Labour also rejects the National Standards introduced by the current government, which have been a real concern to many families with autistic children. Labour wants to redirect the resources associated with implementing National Standards, into supporting the students who are “under-achieving” (which, depending on what precisely qualifies as under-achieving, probably encompasses special needs children).
Labour also wants to support the disabled into work, which is another special area of concern in the autism community. There is a lot of rhetoric throughout the disability policy, about increasing the involvement of the disabled in the community, and supporting the independence of the disabled.
On the whole, the policy shows a high level of awareness of the concerns that affect disabled families, including specifically autism families. The Labour Party clearly wants to increase the amount of people who qualify for government services and support in the disability sector, and increase the actual funding available to those who qualify too (often by redistributing, or reorganising the administrative structures that dole out, those funds).
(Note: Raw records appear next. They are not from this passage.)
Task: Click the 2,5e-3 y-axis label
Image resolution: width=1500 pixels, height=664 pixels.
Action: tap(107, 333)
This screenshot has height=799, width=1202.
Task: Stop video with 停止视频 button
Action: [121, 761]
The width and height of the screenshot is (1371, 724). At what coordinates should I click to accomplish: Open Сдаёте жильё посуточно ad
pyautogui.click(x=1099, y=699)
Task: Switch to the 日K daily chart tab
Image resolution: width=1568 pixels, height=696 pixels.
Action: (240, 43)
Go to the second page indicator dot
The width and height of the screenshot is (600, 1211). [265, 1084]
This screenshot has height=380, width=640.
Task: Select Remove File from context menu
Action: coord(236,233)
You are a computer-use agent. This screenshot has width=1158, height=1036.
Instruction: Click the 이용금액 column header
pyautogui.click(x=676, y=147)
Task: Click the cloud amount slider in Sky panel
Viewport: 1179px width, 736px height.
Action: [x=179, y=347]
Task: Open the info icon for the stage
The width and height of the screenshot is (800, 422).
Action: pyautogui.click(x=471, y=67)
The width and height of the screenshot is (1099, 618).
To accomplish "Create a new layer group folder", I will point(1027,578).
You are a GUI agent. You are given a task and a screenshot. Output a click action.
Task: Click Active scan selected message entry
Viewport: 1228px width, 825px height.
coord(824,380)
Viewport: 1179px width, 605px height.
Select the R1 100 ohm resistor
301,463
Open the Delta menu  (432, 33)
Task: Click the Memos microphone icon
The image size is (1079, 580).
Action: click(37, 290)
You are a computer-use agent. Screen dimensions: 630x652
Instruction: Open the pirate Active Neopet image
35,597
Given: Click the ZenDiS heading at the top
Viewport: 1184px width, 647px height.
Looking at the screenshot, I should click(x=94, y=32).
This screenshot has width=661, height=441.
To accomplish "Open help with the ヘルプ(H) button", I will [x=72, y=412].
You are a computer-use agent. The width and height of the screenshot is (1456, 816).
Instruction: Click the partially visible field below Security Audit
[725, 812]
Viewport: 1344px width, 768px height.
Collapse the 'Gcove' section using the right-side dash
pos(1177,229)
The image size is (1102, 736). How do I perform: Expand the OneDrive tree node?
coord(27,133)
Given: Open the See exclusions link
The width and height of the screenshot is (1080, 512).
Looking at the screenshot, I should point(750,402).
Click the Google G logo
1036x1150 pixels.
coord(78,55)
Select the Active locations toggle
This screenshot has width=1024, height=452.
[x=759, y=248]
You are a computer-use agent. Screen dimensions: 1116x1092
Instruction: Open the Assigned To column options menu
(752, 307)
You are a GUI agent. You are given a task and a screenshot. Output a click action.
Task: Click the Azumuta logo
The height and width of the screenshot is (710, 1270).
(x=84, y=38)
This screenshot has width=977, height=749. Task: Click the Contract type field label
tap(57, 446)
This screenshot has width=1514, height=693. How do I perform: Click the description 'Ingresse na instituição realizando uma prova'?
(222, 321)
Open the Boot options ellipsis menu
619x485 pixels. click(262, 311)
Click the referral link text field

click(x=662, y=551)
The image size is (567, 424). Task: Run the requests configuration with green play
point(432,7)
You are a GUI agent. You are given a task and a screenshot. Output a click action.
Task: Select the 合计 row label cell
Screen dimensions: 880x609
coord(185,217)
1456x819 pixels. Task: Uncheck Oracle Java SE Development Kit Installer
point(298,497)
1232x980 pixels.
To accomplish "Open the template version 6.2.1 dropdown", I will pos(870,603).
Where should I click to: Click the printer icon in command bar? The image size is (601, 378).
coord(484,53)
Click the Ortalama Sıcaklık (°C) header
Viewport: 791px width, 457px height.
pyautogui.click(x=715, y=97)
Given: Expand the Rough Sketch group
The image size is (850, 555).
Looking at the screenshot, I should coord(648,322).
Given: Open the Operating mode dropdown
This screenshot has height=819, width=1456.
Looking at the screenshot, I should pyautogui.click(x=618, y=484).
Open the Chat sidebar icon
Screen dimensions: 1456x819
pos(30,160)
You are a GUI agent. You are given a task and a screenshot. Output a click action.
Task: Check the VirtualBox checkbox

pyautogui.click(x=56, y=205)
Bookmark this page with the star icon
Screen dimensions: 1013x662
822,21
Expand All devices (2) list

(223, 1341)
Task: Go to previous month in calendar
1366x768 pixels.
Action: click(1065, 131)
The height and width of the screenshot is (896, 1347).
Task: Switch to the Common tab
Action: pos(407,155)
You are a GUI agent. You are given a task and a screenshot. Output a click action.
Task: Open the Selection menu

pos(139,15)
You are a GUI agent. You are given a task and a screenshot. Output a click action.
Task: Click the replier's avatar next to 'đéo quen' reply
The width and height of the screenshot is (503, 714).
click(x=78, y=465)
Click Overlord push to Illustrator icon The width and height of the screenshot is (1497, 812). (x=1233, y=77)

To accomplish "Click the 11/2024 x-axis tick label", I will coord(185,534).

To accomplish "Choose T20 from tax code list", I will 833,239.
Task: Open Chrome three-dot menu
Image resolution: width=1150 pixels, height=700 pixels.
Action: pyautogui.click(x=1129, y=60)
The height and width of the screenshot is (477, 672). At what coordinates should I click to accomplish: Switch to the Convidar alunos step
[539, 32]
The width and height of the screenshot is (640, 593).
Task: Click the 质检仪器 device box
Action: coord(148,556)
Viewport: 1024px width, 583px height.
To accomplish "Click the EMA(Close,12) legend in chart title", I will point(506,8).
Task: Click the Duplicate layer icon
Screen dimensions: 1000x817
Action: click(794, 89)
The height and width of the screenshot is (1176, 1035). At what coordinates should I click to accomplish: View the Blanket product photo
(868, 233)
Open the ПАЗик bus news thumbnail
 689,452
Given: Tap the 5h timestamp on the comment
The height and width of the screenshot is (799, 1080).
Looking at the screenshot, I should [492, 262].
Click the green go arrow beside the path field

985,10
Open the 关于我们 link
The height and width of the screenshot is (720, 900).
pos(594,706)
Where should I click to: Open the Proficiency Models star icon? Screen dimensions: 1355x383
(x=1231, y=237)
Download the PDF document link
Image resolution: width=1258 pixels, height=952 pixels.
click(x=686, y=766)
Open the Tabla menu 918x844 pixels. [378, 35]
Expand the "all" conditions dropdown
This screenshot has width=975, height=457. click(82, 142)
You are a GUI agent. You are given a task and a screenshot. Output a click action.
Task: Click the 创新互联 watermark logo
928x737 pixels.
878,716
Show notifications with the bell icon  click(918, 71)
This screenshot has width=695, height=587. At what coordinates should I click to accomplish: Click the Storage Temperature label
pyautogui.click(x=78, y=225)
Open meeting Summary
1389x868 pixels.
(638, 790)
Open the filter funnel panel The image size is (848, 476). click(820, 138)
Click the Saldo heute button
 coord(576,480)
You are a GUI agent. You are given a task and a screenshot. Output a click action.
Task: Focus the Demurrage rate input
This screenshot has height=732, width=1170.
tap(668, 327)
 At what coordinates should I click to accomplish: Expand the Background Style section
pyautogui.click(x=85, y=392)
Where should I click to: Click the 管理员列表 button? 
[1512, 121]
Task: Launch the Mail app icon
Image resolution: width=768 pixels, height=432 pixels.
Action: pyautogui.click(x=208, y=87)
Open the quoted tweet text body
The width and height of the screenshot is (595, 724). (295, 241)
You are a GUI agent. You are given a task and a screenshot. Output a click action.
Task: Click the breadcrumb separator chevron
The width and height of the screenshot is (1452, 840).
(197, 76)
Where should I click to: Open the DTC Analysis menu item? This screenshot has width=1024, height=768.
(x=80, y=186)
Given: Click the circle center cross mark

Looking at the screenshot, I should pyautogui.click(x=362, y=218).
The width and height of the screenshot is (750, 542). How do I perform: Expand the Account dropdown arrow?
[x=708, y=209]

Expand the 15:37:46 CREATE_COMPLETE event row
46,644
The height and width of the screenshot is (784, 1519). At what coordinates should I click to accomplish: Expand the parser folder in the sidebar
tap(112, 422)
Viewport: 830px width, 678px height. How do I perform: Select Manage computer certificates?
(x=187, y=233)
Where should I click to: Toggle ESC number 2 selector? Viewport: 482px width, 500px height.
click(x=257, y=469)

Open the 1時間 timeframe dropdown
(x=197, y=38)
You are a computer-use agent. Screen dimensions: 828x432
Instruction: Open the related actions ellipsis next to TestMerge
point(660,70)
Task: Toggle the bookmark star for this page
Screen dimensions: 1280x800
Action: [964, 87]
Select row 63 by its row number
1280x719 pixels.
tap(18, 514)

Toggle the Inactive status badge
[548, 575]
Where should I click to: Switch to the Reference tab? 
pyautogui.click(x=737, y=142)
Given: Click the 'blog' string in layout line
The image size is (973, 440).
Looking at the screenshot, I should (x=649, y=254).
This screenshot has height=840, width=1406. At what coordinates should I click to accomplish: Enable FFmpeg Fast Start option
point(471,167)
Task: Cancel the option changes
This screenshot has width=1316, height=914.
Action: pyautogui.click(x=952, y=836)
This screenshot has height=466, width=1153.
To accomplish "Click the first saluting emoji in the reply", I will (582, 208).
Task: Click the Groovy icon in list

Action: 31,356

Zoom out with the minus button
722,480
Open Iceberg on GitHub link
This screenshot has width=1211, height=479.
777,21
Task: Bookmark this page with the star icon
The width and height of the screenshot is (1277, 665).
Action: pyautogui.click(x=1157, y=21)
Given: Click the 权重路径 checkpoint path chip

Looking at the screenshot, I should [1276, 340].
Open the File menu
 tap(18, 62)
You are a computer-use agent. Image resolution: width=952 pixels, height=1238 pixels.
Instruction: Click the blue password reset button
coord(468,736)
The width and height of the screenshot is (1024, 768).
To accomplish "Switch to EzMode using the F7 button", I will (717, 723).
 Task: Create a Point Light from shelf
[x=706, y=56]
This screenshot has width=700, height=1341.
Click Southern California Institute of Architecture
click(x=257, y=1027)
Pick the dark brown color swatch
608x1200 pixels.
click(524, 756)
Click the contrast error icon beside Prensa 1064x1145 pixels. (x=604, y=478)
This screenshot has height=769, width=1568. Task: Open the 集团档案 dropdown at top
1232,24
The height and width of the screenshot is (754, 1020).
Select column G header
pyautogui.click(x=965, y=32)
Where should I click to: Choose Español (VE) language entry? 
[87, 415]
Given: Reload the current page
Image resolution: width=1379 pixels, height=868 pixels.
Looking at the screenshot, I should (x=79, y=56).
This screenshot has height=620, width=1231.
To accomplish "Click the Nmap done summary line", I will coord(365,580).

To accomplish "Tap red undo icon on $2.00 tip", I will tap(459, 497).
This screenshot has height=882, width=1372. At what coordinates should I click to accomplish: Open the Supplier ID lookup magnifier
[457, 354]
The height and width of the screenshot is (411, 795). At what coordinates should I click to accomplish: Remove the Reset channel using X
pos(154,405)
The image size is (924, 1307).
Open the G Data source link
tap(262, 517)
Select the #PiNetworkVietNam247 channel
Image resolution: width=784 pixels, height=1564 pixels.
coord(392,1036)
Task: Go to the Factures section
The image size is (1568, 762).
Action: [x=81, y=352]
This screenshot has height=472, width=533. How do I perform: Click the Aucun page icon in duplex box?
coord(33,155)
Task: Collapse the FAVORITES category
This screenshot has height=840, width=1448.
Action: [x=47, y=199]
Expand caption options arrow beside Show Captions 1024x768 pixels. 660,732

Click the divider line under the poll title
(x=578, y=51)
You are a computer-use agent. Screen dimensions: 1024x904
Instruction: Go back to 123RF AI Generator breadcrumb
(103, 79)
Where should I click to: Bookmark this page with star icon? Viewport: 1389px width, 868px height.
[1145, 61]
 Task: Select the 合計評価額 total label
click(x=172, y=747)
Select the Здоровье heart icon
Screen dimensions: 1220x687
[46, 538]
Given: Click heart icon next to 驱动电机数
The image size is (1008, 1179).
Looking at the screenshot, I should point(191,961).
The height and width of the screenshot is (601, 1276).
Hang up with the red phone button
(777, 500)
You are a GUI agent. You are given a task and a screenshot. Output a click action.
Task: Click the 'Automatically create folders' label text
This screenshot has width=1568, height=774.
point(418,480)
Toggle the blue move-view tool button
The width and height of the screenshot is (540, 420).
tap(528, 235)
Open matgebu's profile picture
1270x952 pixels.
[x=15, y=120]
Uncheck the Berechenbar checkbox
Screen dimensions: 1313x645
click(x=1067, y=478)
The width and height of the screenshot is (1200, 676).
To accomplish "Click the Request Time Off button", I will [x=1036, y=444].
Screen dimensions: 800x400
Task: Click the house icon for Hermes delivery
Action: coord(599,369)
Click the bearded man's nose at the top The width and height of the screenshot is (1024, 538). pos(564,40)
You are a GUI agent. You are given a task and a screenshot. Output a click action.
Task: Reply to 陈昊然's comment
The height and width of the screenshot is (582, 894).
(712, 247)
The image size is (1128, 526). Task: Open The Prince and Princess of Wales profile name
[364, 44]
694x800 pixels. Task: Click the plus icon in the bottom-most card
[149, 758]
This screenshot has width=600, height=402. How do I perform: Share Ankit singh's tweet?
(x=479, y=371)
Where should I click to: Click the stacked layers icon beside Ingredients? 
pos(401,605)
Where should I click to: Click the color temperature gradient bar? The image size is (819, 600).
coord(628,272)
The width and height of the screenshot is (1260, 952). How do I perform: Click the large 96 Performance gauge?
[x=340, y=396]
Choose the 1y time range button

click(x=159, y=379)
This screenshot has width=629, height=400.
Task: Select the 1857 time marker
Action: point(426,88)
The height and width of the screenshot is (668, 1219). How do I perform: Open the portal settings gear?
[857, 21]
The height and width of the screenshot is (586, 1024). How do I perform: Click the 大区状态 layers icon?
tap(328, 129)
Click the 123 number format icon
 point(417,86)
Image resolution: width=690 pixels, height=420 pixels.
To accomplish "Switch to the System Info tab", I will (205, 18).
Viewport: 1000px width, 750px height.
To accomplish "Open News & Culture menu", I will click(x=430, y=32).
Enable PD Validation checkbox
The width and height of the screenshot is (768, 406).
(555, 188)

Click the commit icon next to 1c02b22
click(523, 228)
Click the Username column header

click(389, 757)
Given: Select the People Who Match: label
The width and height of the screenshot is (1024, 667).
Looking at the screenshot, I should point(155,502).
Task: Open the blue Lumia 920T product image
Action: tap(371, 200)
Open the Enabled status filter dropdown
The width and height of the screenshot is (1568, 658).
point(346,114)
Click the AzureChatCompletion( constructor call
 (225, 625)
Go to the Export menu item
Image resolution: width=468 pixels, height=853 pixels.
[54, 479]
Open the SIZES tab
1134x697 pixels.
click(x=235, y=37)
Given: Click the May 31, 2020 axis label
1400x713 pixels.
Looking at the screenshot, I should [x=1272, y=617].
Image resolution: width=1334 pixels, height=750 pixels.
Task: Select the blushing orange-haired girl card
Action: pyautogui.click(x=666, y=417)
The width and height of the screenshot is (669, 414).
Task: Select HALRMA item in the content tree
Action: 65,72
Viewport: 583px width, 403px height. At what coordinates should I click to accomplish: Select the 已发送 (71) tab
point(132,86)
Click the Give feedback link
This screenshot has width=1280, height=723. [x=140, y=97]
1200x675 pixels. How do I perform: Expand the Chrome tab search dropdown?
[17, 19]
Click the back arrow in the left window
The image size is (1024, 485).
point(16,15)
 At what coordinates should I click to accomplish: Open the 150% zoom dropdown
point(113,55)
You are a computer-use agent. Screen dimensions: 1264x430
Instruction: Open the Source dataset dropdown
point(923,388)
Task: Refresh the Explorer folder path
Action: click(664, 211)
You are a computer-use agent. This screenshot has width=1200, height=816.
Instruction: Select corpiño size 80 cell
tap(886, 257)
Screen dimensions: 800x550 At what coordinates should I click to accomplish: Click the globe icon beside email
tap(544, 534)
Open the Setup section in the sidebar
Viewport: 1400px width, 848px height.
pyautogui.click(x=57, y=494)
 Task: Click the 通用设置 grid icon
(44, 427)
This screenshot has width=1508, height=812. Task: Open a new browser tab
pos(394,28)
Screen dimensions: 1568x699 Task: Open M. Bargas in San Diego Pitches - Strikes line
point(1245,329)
There really is a lot of material available on Labour’s disability attitudes and policies (though, like most of the other Parties, not much in helpful detail). So I do encourage you to click-through on the links provided at the start of my post, if you want to get a fuller picture of where their priorities lie as a Party.
As usual, I end with my standard disclaimer:
Please note, I’m not endorsing voting for Labour, and I am not a member of Labour, or indeed any other political party. No one has asked me, or paid me, to write these posts. If I become aware of Labour introducing any major changes to their policy relevant to autism pre the election, I will add it as a dated edit under this paragraph. I welcome feedback from any and all parts of the political spectrum to this and the other Election 2011 posts I shall be doing, which will all be filed under the category “NZ Elections 2011; Autism.”